The seventh plea avers that on, and ever since, April 30, 1892, Lambert, the relator, was and has continued to •be an acting police magistrate for the city of Peoria, and during all that time has kept an office as such, and that relator, from April 30, 1892, until the commencement of this suit, sent many cases wherein changes of venue were taken from him, to the defendant for trial, and tried many cases which were sent to him by defendant on change of venue. McPhail, the defendant, was a police magistrate defacto. Police magistrates are justices of the peace in law and in fact, though different in name, (People ex rel. v. Palmer, 64 Ill. 41,) and Lambert, himself a police magistrate, had no jurisdiction or authority to officially determine that appellant was mot a police magistrate and justice of the peace, de jure as well as defacto.
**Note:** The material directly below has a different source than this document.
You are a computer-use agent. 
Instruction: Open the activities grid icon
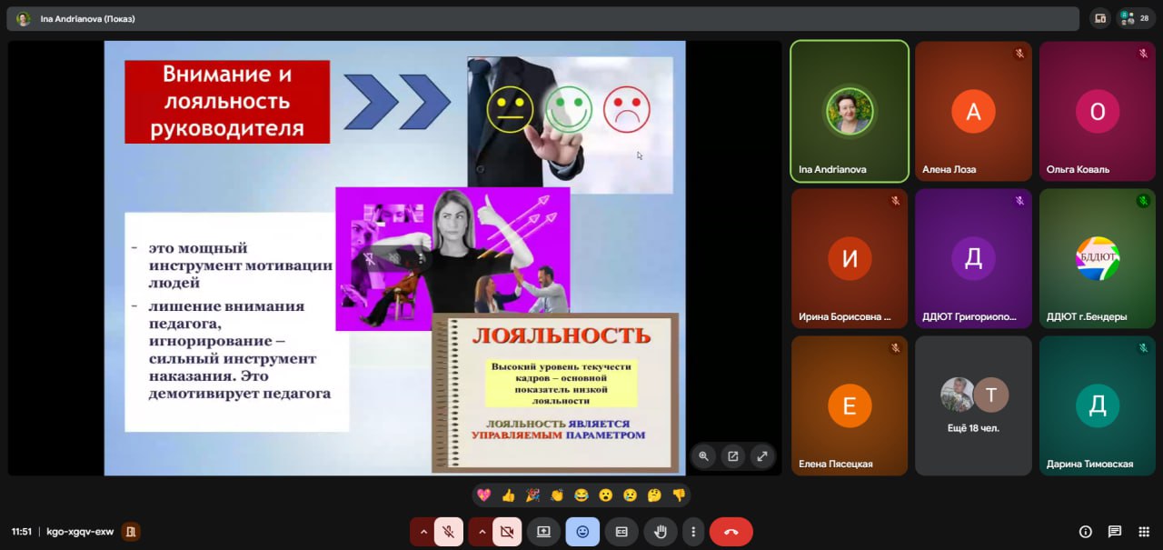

The statute (Rev. Stat. chap. 79, sec. 30,) made it Lambert’s duty, in case of a change of venue, to transmit all the papers and documents belonging to the suit to the nearest justice *85of the peace, and also made it his duty to proceed in all suits sent to him on change of venue “as if the suit had been instituted before him.” The plea is to be taken most strongly against the defendant below, (appellant here,) whose pleading it is, and so the presumption must be that appellant and the relator, each respectively, was the nearest police magistrate or justice of the peace, each to the other. We perceive nothing in this plea that would preclude or estop the people from maintaining this quo warranto suit or Lambert from being the relator therein.
There was no error in sustaining the demurrer to the several pleas, or in rendering judgment of ouster and for a fine and costs.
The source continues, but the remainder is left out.